NEW YORK — It’s well known in the industry how Wal-Mart has reshaped the retail landscape. But how much is understood about how Wal-Mart’s low-price model has shifted the U.S. economy?
WWD spoke with Charles Fishman, Fast Company senior writer and author of a just-released book titled “The Wal-Mart Effect: How the World’s Most Powerful Company Really Works — and How It’s Transforming the American Economy.” Fishman’s book examines the impact of the publicly traded, but notoriously private, company on the world economy and culture.
WWD: What is “the Wal-Mart effect”?
Charles Fishman: Wal-Mart touches the life of every American every day. At the most basic level, what we pay for almost all consumer products is affected by Wal-Mart. At the larger level, Wal-Mart shapes what products are offered and what the quality of those products are. After 100 years in business, Levi Strauss had to design a whole new line of apparel, of lesser quality and lesser price, just to put merchandise in Wal-Mart. The Wal-Mart effect is all the ways that Wal-Mart shapes the economy. Wal-Mart is not just another company; it’s the biggest company in the history of human civilization.
WWD: What was the genesis of the book?
C.F.: A lot is written about Wal-Mart, but we don’t really know that much because Wal-Mart is so secretive. It’s as private as a public company could be.
WWD: What about Wal-Mart do we as a nation find so fascinating?
C.F.: You have no trouble in starting a conversation about Wal-Mart with anyone in this country, that’s an indication of the degree to which it really does touch everyone’s life. There’s this deep ambivalence in the American character — we don’t want to pay more for something than we have to and yet we don’t quite connect the dots between low prices and the societal costs of those prices.
WWD: What information did you find most surprising during your research?

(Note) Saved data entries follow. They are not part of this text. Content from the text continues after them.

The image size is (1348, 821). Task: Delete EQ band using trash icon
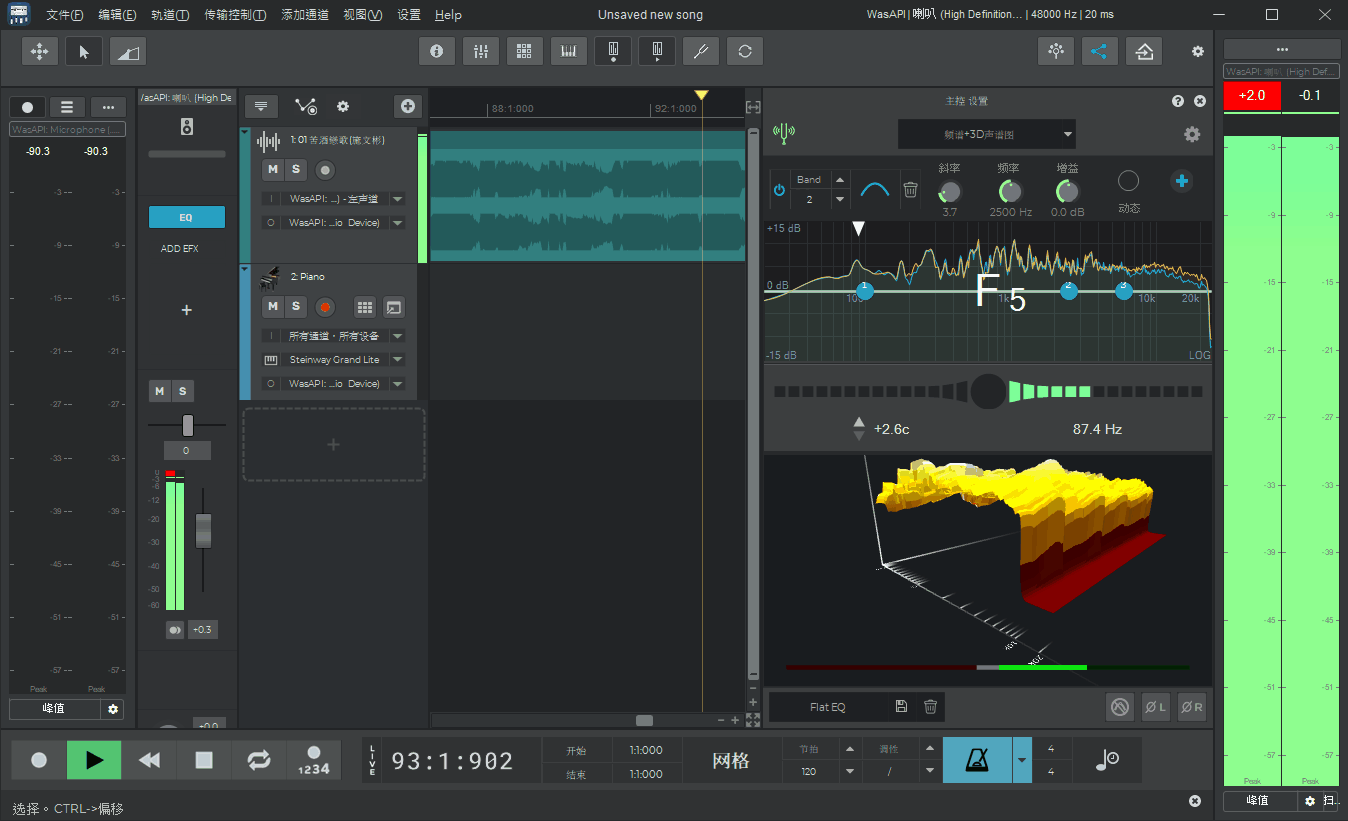(x=910, y=189)
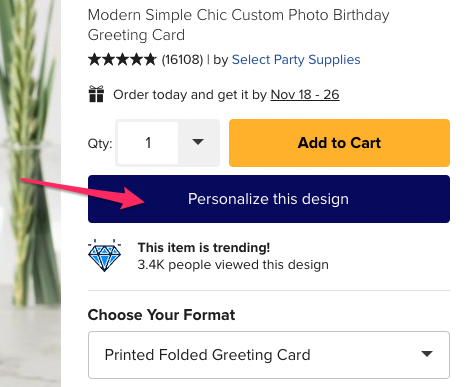
Task: Click the quantity field showing 1
Action: pos(148,143)
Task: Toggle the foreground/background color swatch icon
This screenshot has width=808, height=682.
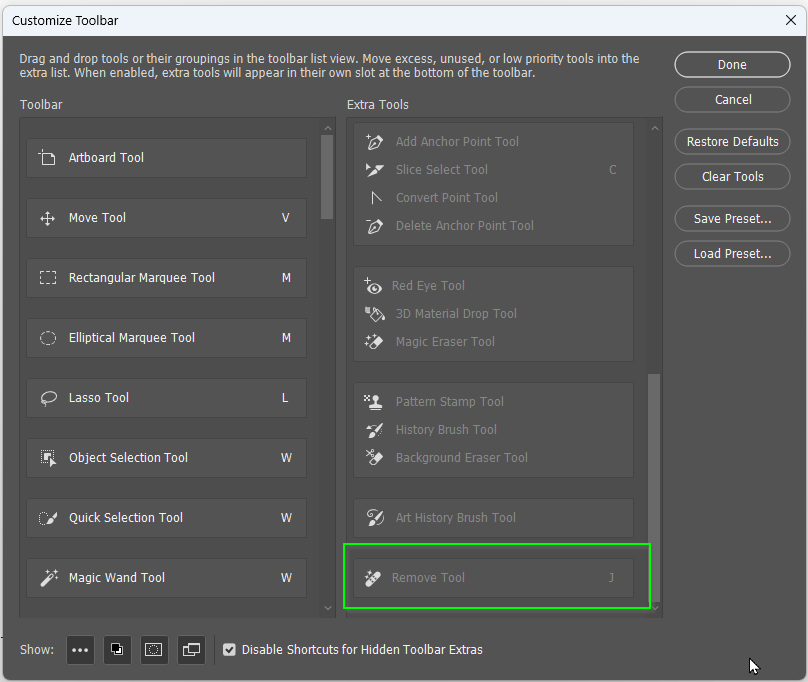Action: tap(117, 650)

C.F.: It’s astonishing that Wal-Mart changes the way we think about the world. When Wal-Mart offers a microwave oven for $29, we wonder why someone else would charge $100 for something Wal-Mart sells for $30. Literally it changes what we think things should cost and it changes our attitude about the durability of things. When a $49 television breaks, you don’t find someone to fix it, you buy a new one.